***** GIVEN RECORDS

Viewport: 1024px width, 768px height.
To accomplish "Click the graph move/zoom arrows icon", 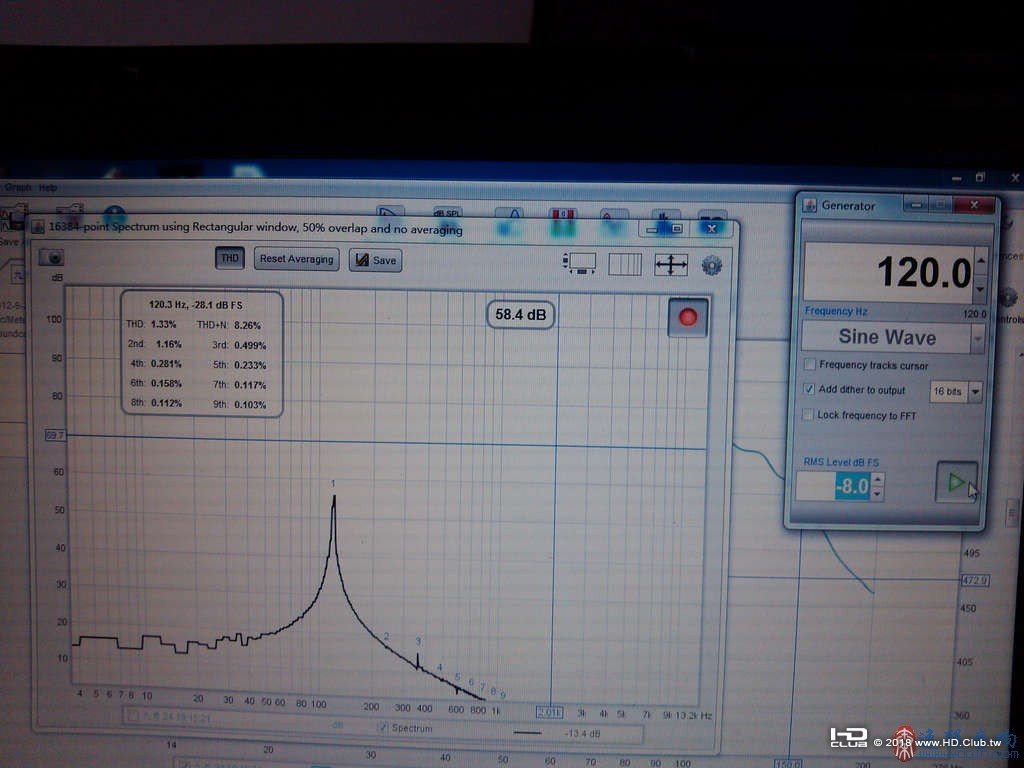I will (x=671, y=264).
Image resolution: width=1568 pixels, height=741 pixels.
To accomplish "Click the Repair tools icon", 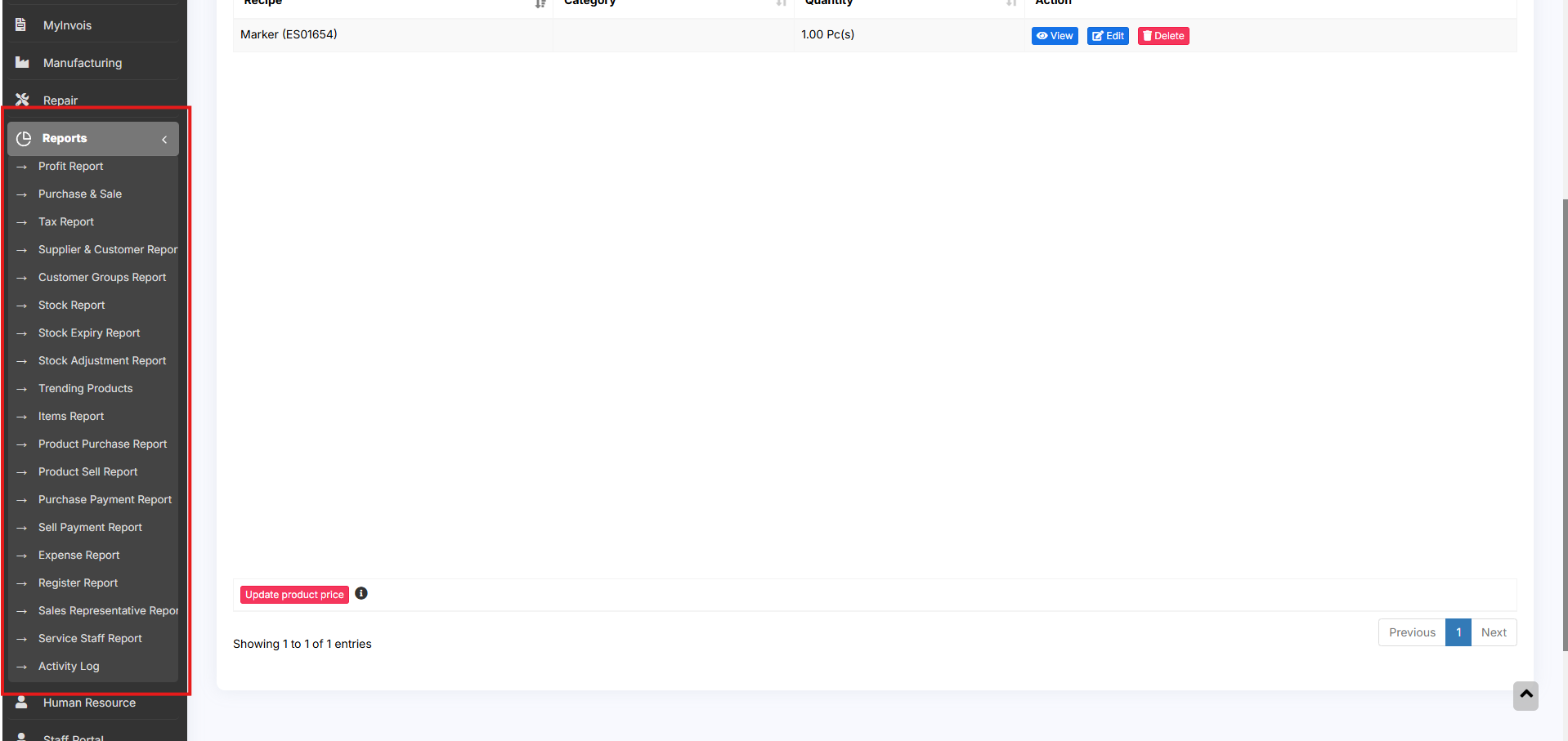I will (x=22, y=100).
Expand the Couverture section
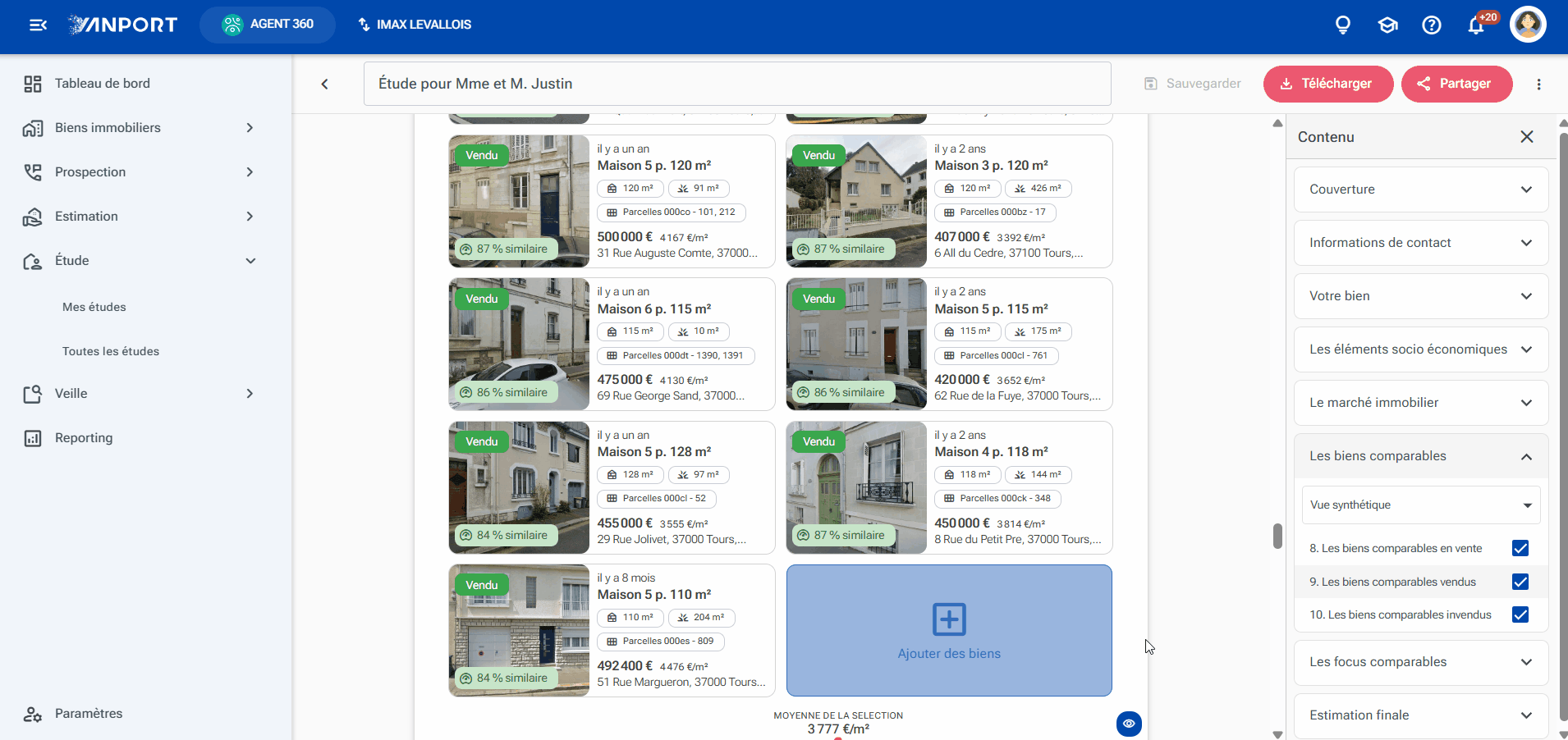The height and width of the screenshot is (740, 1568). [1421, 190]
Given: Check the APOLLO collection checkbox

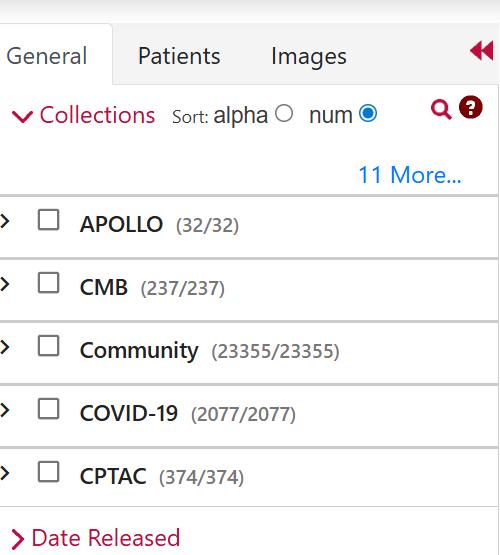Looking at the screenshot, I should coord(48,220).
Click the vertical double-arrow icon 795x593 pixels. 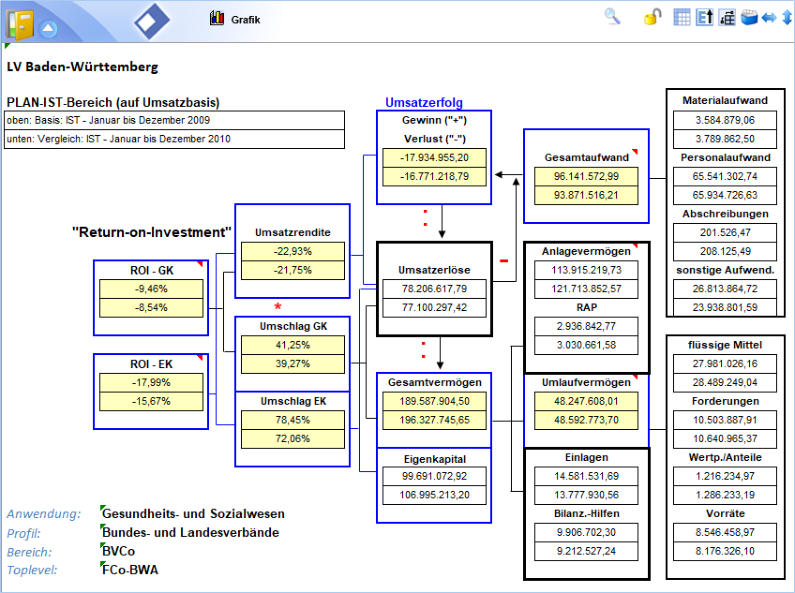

**********

Only the lines from the one containing "Given: Check the APOLLO collection checkbox" through the last line of the data may appear in the answer, each given again exactly and with pictures left out.

EXERCISE RESPONSE =
Given: Check the APOLLO collection checkbox

Looking at the screenshot, I should coord(48,220).
Click the vertical double-arrow icon 795x593 pixels. 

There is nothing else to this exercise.